I reset my sat.'s because I couldn't get PBS HD, and ever since I did, all my local HD's are greyed out. I get them with an OTA antenna, so I'm not sure why they did that, and I still don't get PBS HD.


----------



## Indiana627 (Nov 18, 2005)

I added the 3 Showtime/TMC HD channels last night so I could go through the guide and set recordings for the free preview next weekend. Showtime West HD was greyed out and when I set a recording on it, I got a warning that since my "receiver is not authorized to receive this channel, the recording may fail" or something to that effect. I set the recording anyway and hopefully it will work.
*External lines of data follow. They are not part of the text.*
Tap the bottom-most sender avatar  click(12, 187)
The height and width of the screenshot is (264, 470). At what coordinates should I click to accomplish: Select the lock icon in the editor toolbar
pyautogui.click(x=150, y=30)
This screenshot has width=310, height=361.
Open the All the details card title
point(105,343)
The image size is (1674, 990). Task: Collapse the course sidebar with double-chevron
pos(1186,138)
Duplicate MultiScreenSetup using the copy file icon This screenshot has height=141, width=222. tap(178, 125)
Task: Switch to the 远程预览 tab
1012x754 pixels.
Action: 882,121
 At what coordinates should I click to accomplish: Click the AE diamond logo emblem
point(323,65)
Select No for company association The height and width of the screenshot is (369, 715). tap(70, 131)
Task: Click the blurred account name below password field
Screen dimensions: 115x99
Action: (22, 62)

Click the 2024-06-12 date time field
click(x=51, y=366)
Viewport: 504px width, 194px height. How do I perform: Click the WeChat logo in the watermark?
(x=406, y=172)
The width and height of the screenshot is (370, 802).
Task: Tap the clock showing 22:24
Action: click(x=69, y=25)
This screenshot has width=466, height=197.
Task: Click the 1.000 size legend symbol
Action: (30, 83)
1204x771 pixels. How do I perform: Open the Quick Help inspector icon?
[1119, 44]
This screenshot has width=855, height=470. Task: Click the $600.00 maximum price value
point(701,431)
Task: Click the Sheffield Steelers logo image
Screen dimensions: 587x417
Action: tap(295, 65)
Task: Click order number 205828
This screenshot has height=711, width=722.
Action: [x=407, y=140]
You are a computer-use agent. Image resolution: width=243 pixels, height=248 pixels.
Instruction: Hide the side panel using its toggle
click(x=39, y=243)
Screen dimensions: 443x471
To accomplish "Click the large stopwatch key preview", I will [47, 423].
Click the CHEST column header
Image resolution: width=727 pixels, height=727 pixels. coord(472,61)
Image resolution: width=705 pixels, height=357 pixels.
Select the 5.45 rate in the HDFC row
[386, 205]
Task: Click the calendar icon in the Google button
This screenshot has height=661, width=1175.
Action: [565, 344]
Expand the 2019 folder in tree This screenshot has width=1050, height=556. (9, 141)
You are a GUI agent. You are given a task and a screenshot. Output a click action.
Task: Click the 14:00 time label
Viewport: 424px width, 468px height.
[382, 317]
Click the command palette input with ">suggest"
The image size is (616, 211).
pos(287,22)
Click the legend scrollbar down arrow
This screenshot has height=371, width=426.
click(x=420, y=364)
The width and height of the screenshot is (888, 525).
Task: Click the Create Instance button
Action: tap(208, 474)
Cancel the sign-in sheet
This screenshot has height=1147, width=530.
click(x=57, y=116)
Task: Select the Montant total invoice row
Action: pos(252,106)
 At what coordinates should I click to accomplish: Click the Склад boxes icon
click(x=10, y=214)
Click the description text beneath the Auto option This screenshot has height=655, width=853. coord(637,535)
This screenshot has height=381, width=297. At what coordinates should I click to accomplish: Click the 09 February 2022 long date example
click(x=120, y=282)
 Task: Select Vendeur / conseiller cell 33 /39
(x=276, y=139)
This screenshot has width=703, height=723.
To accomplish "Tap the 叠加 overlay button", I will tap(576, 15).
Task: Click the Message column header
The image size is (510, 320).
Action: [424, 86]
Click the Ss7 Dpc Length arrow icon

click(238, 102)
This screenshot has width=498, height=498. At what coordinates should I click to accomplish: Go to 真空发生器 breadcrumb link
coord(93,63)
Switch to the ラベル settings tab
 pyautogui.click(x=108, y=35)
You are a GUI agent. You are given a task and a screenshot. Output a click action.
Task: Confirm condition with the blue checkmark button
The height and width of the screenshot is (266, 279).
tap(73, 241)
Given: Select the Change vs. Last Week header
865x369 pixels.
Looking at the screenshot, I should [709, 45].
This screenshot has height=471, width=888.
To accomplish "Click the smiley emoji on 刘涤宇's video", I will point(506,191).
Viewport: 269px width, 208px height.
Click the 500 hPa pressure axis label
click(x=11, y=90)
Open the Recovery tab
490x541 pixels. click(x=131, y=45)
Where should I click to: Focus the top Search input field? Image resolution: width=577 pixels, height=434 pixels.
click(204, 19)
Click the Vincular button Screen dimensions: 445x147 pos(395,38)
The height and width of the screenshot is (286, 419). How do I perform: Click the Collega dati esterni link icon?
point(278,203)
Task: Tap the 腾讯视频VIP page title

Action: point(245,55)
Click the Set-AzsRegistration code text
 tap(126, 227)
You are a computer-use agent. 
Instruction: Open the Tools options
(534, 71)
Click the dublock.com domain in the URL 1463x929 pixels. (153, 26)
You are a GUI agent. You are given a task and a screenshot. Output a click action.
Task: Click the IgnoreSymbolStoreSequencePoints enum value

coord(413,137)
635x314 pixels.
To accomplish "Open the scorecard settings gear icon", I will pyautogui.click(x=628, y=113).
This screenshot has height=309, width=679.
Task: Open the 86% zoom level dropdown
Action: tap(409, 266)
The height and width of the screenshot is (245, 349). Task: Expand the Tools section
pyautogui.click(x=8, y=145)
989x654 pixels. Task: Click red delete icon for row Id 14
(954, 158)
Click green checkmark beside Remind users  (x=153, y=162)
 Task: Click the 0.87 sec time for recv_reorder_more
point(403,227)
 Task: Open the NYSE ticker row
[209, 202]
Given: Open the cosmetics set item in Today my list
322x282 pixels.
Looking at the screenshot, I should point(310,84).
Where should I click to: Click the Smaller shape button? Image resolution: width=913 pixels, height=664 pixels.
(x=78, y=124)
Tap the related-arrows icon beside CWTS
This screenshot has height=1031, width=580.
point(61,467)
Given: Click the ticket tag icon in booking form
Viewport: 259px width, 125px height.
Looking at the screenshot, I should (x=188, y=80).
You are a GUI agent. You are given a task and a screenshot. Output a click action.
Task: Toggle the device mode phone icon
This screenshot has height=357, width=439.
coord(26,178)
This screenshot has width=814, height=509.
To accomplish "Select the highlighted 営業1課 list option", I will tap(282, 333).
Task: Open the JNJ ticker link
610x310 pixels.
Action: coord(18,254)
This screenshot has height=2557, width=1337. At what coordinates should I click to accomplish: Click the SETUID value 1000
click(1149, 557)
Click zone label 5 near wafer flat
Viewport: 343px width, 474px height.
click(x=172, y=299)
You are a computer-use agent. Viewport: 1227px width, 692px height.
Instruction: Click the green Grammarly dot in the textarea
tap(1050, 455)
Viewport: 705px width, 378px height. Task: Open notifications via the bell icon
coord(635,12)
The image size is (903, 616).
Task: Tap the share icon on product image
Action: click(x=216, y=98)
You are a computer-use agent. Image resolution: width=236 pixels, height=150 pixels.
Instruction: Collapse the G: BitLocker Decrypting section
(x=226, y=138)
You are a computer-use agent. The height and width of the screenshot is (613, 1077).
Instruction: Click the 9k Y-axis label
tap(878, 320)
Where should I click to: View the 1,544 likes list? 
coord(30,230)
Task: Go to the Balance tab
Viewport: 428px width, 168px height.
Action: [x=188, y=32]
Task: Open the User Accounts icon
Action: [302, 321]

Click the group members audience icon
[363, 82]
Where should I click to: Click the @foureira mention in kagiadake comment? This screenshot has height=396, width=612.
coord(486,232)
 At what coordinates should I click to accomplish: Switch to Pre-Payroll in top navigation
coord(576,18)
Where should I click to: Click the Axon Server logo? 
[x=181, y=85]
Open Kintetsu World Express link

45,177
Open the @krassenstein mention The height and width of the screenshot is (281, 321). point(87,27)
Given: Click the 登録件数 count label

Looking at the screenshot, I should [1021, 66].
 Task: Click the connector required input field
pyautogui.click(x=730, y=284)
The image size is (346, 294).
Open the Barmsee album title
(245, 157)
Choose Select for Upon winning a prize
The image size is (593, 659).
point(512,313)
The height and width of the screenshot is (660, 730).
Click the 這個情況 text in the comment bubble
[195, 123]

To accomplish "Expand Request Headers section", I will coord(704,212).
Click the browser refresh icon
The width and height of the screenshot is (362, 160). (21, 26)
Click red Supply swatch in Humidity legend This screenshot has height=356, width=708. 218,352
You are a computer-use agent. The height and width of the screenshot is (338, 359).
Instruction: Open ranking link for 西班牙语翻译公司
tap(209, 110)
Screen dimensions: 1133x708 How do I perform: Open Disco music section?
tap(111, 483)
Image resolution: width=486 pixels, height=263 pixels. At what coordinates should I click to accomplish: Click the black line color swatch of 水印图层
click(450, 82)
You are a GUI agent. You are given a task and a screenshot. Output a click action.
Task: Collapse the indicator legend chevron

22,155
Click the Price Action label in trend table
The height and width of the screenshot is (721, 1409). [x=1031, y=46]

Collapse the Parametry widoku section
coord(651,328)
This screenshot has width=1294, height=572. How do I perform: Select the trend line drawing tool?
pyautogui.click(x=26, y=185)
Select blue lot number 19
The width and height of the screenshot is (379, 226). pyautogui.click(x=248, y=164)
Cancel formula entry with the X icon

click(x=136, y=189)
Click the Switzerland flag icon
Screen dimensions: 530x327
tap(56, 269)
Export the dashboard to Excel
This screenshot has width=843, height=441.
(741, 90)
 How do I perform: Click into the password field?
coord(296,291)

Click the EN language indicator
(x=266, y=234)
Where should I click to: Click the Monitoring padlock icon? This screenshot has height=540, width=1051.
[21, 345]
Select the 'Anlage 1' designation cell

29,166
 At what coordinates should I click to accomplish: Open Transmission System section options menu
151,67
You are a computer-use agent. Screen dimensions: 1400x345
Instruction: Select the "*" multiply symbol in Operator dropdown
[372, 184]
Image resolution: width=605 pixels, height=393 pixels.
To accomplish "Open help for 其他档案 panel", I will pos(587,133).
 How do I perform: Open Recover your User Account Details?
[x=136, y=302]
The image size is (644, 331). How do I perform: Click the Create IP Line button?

Showtime Too HD and TMC HD were not greyed out. Weird that 1 within a premium package would be but not the others.


----------



## phatmatt1215 (Nov 5, 2007)

Stuart Sweet said:


> These are channels that the system believes you don't get. If you think you should get them, call DIRECTV and have them refresh your services.


Thank you, Stuart.


----------



## rudeney (May 28, 2007)

Stuart Sweet said:


> These are channels that the system believes you don't get. If you think you should get them, call DIRECTV and have them refresh your services.


You can also do this online. Login to your account at directv.com and the left-hand side of the screen choose "Customer Service", then "Troubleshooting", then "Channel Trouble". Click "Missing Channels" on the middle pane, then on the last bullet point of the resulting solution list, click the link for "Finally, try resetting the affected receiver by CLICKING HERE." You can then check the box(es) for the affected receivers and they will send a service refresh.


----------



## n3ntj (Dec 18, 2006)

Stuart Sweet said:


> These are channels that the system believes you don't get. If you think you should get them, call DIRECTV and have them refresh your services.


I did the refresh online, Stuart, but still get all of the greyed channels. That didn't fix it.


----------